> **EXERCISE INSTRUCTIONS**
For the word "length", find each line in the entries where it occurs and copy that line.

> **SUPPLIED RECORDS**
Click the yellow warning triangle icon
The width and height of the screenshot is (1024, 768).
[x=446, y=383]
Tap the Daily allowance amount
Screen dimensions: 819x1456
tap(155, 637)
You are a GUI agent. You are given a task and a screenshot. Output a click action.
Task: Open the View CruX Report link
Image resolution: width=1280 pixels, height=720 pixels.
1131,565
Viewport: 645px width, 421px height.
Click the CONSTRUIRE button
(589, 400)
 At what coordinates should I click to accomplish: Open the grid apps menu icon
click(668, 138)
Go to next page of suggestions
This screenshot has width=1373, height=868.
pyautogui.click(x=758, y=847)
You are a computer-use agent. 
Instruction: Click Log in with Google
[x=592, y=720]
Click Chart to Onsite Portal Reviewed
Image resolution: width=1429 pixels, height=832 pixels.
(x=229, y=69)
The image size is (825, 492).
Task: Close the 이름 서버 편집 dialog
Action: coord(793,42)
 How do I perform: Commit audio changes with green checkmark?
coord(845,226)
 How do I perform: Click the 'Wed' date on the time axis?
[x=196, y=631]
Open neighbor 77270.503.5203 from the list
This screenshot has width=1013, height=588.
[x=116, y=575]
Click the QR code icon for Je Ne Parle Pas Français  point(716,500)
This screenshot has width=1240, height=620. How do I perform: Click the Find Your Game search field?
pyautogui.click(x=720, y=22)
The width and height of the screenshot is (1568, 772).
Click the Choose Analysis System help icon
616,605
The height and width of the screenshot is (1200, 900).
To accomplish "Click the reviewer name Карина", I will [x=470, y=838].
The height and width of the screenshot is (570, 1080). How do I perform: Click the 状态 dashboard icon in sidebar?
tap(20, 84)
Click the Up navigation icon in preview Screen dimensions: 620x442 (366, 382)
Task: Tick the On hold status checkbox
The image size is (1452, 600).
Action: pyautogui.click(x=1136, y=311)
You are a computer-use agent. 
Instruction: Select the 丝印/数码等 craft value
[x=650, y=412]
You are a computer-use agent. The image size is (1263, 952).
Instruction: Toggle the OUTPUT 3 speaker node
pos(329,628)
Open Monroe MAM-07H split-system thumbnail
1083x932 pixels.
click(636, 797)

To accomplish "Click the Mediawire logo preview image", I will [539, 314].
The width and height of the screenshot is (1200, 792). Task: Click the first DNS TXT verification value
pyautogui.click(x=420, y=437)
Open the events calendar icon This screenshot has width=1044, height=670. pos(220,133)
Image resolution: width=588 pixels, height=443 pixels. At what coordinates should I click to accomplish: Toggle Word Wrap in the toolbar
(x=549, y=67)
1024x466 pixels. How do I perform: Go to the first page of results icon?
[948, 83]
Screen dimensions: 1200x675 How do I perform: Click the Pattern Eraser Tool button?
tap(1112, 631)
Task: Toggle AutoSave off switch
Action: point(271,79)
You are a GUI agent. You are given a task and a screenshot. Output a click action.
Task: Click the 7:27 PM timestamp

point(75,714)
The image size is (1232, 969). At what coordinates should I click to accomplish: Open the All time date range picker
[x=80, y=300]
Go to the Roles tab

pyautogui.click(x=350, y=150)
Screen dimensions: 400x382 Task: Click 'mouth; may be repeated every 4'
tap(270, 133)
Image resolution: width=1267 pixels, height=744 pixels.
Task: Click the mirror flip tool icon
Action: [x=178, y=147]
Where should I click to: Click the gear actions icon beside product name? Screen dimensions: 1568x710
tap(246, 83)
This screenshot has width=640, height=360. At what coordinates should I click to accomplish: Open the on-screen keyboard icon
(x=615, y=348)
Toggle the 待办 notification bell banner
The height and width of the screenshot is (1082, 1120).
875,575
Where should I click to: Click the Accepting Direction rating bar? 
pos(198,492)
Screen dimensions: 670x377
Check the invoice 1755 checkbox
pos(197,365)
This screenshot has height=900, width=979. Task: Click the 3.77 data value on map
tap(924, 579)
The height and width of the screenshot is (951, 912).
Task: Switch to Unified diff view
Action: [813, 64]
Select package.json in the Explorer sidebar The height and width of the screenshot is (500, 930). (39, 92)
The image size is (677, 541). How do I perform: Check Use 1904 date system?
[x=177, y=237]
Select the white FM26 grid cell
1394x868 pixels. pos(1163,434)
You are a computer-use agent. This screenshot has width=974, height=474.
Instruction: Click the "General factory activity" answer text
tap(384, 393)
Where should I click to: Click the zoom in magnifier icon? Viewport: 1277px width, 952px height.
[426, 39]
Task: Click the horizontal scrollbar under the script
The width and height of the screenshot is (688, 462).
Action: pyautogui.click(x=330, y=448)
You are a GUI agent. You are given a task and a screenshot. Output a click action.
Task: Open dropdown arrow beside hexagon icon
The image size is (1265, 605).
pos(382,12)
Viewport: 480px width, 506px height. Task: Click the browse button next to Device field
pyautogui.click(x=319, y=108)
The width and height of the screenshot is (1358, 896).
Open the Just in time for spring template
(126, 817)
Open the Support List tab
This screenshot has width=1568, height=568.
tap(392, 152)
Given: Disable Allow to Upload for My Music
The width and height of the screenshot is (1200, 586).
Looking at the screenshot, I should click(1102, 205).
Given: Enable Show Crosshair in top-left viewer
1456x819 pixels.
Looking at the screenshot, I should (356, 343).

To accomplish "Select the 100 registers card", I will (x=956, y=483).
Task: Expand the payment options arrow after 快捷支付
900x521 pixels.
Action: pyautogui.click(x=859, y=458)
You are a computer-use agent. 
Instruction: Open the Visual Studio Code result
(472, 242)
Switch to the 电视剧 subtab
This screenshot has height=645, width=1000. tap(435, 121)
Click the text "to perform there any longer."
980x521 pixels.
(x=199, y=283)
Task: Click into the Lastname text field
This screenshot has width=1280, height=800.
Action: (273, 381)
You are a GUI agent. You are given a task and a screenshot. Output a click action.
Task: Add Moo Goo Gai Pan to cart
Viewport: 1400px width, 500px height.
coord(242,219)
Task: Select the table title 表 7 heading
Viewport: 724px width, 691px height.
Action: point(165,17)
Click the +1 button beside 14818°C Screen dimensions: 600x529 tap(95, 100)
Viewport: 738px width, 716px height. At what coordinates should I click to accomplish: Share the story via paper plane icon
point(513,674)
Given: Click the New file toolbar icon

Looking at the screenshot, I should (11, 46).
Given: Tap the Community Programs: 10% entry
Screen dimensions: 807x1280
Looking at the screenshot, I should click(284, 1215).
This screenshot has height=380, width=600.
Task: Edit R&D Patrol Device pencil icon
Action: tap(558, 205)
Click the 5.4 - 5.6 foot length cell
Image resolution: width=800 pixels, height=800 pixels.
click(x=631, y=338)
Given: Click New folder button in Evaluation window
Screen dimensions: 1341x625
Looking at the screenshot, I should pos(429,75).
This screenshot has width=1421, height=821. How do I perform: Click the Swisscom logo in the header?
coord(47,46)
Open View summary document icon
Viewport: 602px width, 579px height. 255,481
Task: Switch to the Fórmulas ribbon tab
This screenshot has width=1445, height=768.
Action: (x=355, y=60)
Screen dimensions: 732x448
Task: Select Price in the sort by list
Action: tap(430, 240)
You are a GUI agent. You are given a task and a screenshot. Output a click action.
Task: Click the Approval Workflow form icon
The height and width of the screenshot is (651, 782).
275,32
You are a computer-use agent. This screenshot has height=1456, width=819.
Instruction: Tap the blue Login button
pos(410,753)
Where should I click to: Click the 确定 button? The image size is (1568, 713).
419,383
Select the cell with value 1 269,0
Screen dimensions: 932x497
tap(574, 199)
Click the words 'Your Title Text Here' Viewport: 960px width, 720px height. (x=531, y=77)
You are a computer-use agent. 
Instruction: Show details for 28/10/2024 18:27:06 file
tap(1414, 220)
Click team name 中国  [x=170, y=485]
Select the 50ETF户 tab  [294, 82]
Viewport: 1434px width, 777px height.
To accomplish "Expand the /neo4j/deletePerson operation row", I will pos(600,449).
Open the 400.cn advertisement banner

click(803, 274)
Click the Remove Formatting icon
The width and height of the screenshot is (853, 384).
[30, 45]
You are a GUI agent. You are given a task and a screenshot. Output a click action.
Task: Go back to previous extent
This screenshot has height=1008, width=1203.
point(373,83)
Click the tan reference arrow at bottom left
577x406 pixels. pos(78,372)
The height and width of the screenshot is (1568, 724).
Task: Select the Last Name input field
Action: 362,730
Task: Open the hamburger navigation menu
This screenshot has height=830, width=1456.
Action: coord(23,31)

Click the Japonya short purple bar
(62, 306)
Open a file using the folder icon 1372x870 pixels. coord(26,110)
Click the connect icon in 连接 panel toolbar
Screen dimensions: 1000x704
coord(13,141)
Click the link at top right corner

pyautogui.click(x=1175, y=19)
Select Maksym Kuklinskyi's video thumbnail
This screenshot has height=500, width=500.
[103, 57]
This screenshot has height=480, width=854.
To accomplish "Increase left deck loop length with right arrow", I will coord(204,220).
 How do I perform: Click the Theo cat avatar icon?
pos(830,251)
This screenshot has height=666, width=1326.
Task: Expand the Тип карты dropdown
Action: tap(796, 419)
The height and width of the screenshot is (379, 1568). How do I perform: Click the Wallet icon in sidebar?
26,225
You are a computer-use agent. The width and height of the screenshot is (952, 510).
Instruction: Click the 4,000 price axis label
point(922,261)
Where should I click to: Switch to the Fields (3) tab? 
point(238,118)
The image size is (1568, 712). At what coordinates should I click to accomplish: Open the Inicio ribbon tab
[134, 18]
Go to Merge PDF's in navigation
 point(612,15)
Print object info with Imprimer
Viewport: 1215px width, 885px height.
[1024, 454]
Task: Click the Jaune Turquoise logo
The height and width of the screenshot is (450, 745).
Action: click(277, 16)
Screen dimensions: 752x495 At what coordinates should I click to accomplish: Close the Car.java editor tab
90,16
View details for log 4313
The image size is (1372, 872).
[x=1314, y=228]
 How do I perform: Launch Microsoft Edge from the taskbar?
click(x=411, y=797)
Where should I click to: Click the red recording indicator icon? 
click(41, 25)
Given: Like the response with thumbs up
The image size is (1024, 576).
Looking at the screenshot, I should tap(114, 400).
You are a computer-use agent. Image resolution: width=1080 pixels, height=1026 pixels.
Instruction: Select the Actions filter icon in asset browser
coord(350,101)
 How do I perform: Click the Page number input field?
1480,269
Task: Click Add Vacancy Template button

> **WRITTEN ANSWER**
Click the 5.4 - 5.6 foot length cell
To accomplish "Increase left deck loop length with right arrow", I will coord(204,220).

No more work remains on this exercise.